Getting tired of hearing Eisenhower praised for his wisdom in warning of the MIC. Eisenhower created it!
This is like imagining JFK was a great peacemaker on the basis of one speech, written by Tex Sorensen. Or believing that DJT is the peace president!
We should judge these guys by their deeds, not their platitudes.
Not just his 1963 Commencement Address at American University. Kennedy had issued directives for troop withdrawals from SE Asia starting in December of 1963. His assassination put an end to those plans. IMHO, Kennedy was the first and last president to oppose the CIA/Deep State. His death seems to have made a lasting impression on all his successors: oppose the Deep State at your peril.
https://www.nybooks.com/articles/2007/12/06/jfks-plans-to-withdraw/
Without wishing to advance the cause of war, I don’t understand the criticism that it has a low multiplier. Creating government money and paying to firms to build weapons results in money paid to labour and other firms. There is a classic multiplier.

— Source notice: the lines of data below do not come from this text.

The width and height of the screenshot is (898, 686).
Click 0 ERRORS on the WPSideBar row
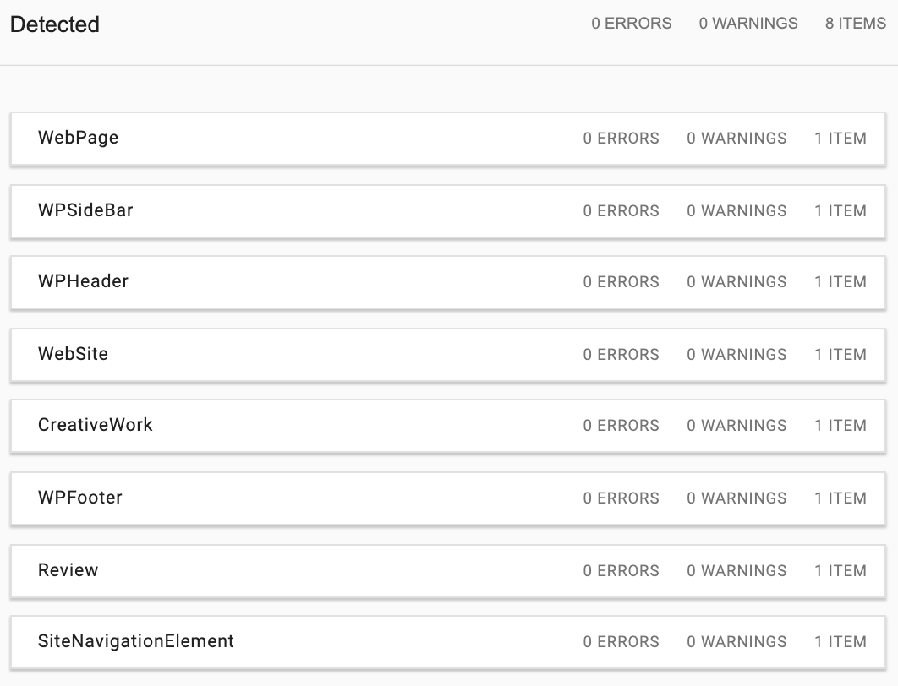621,211
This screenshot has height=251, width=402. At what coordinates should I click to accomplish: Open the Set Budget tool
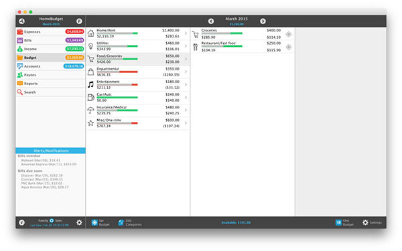[x=101, y=223]
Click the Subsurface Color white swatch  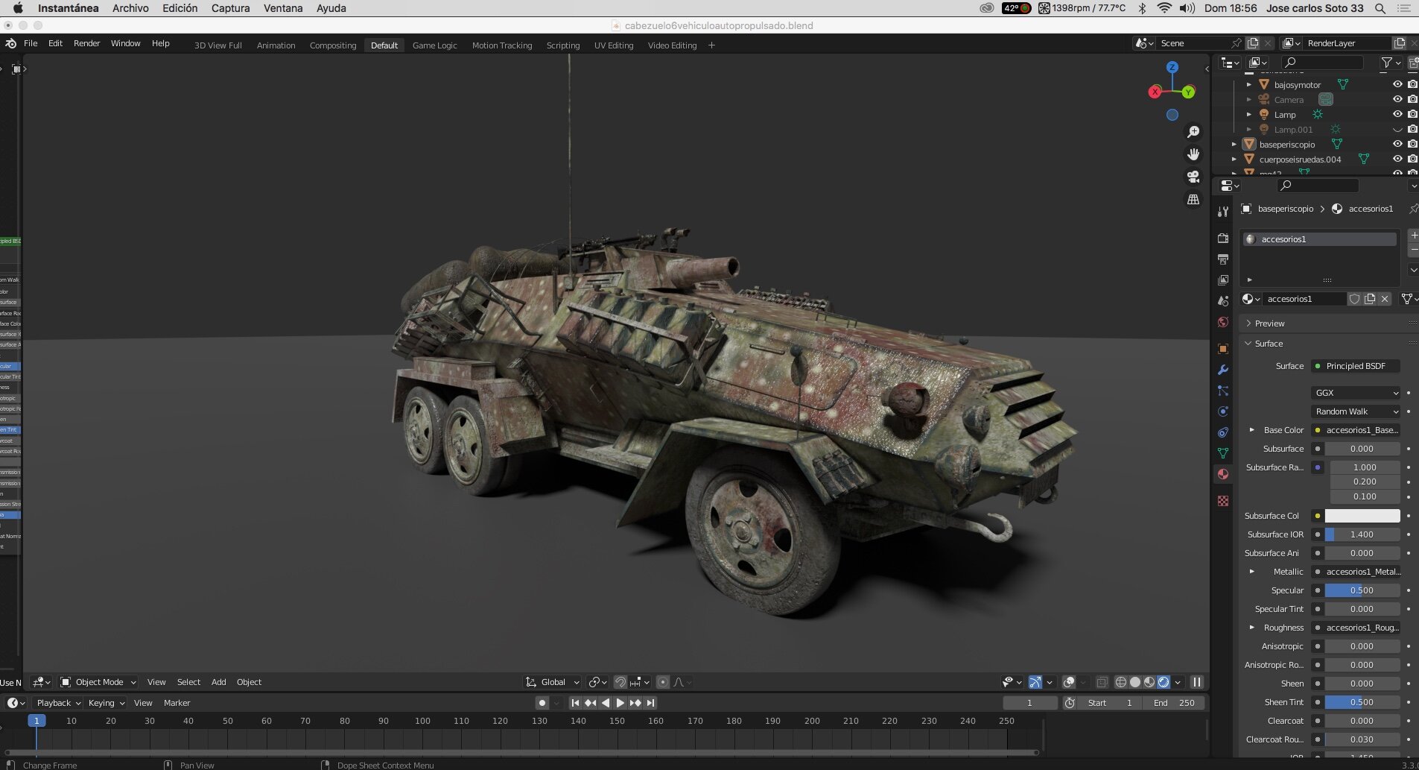coord(1362,516)
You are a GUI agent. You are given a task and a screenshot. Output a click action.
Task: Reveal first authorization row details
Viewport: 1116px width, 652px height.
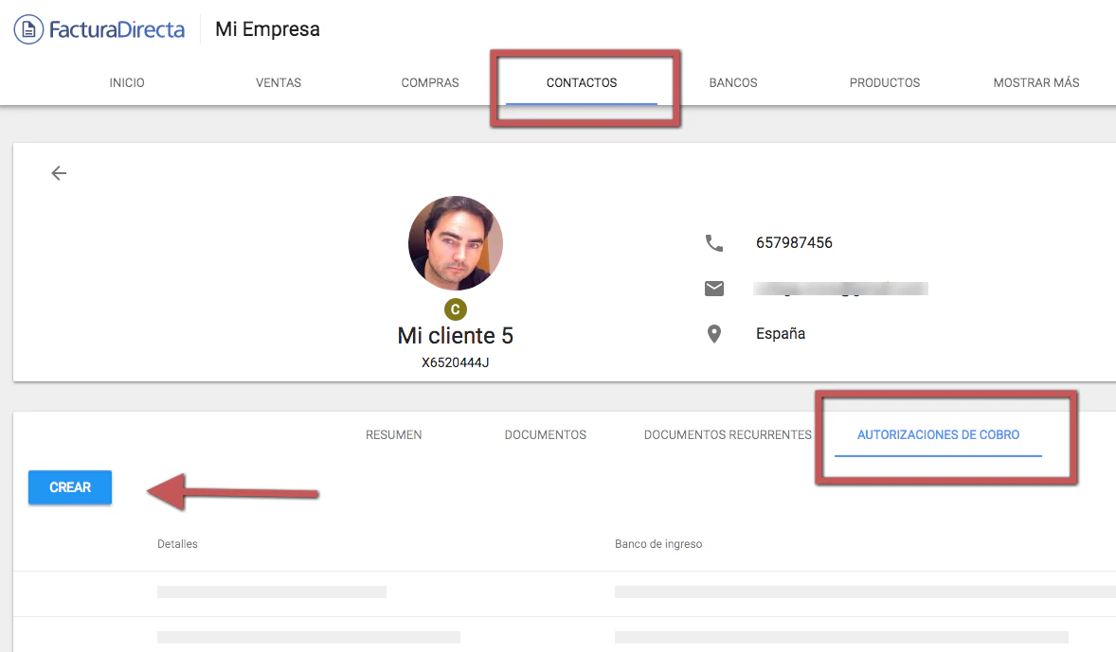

Now, if you raise taxes to sterilise the MMT funds created, there is less of multiplier, perhaps none, but these things are complex and distributional: an injection of investment in the rust belt goes a lot further than in Silicon Valley. As Keynsianism goes, it’s no worse but less enjoyable than spending on bread and circuses.
What I think Mr Das was trying to say is that military spending does not increase useful productive capacity, except where there might be dual use. That seems a fair statement. It still isn’t the worst use of money to create real capital: if it were spent on bread and circuses, the bakeries might be repurposed but the clown cars, dancing horses and sequined leotards would not.
In fact, for deeptech, the military may be one of the best sponsors: we would not have modern semiconductors, computers, mobile ‘phones, the Internet, cryptography or compression algorithms without US and Allied investment in radar, missile guidance, flight surface control, spy satellites, bureaucracy and operations theory. Necessity is the mother of twins, invention and investment!
The MIC may be a provident sponsor of invention, but it is not the only motivator. See: Edison, Salk, and others.
Fair. But the Royal Navy sponsored the longitude prize, Napoleon er, cough, galvanised the tinned food industry, haber invented the Haber-Bosch process to liberate Germany from British and French stranglehold on guano/saltpetre deposits, WW2 scaled up antibiotic production to treat soldiers in D-Day etc. etc.
Military demand – long-term, mission critical, cost insensitive, subject to competitive conditions – has been just what many nascent industries needed.
Perhaps we can agree that a mission rather than a profit motive has been the best driver generally of invention, whether Salk or Nobel?
Charles Tilly reputedly said, “war made the state and the state made war.”
Also, see Carroll Quigley’s Weapons Systems and Political Stability
https://www.goodreads.com/book/show/991684.Weapons_Systems_and_Political_Stability
“The Military and the Monetary will always find a Way”.